There have been 27 amendments to the Constitution, from the famous First Amendment in 1791 to the most recent in 1992. Amendments guarantee our freedom of speech and religion, guard us from self-incrimination, abolished slavery, provide for due process and equal protection under the law, ensure the rights of persecuted minorities, give women and every free man over 18 the right to vote.

Indeed, in all the long career of our country there has only once been enacted an amendment that has limited the rights of the American people: The 18th Amendment. Prohibition. A damnable and reprehensible scar on our Constitution – undone only 14 years later by the 21st Amendment.

And now our lawmakers – indeed, even our president, who only four years ago publicly defined gay marriage as a states issue – are pushing to restrict the rights of millions of American with a federal amendment. An amendment designed to discriminate.

Regardless of your opinion on the legality or morality of gay marriage, the idea of so modifying our national document should chill your blood. The Constitution and Bill of Rights are meant, among other things, to defend our most basic rights from precicely this kind of popuar discrimination. Our founding fathers' sought to create a nation in which the rights of the minority were protected from the tyranny of the majority.

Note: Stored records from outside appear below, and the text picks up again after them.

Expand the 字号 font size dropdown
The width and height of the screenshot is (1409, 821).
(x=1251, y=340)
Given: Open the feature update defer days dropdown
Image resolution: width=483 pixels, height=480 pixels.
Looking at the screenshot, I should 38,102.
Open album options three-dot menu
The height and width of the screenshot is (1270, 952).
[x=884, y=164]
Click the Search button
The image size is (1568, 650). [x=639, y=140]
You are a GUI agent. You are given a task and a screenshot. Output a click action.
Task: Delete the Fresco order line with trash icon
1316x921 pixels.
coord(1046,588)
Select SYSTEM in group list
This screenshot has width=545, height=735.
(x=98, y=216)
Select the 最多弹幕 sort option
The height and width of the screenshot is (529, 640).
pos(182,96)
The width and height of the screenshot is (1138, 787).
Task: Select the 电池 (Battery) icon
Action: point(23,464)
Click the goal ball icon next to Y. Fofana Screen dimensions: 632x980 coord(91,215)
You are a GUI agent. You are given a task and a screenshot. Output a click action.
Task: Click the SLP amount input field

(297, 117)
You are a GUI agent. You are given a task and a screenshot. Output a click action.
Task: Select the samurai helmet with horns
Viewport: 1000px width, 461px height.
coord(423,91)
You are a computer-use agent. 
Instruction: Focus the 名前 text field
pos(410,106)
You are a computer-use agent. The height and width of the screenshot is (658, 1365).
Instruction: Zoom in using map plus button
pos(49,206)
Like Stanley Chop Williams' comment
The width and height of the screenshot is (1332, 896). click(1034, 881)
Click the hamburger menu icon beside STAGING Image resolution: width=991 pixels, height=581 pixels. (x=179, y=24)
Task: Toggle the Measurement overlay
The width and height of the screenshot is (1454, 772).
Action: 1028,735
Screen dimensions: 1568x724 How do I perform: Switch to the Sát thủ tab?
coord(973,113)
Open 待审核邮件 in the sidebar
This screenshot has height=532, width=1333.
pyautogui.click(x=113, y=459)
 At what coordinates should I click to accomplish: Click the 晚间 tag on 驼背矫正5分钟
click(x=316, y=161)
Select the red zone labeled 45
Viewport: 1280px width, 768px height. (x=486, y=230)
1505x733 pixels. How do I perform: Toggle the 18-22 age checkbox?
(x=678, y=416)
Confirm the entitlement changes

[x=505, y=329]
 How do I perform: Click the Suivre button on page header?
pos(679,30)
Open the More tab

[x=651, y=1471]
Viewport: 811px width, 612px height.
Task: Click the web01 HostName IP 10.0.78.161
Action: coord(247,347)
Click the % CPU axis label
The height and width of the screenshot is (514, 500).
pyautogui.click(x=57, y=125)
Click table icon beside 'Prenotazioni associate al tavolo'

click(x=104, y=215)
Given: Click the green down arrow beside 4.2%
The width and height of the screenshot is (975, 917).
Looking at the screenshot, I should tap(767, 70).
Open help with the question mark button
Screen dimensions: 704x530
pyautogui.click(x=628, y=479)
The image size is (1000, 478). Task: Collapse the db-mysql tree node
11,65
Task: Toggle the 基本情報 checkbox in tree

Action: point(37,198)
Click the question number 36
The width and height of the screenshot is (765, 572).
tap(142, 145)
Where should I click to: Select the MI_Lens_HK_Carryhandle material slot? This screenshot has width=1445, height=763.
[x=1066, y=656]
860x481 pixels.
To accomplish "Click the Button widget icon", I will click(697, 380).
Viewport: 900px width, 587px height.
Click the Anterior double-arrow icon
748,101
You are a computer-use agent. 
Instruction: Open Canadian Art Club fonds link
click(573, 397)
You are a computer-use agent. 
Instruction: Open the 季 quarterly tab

Laws exist on the books, the most defining of which, enacted under the Clinton administration, dictate that marriage be exclusively the purview of a heterosexual union of two people – man and woman. Both Federal and state legal precedents have upheld these laws.

That's okay. Maybe you agree with these laws, maybe you don't. But laws are temporal things. They come and go, enacted and revoked by lawmakers as whims and needs deem. But an amendment would prove an eternal blemish on our political heritage – like Prohibition. Its establishment and inevitable revocation would serve only to catalogue the people of our time alongside the T-totallers of 1919.

Support laws against gay marriage if you must. But an amendment? Never.

The Arrogance of the Democratic Party
Just so you don't think we're unfairly targeting conservatives...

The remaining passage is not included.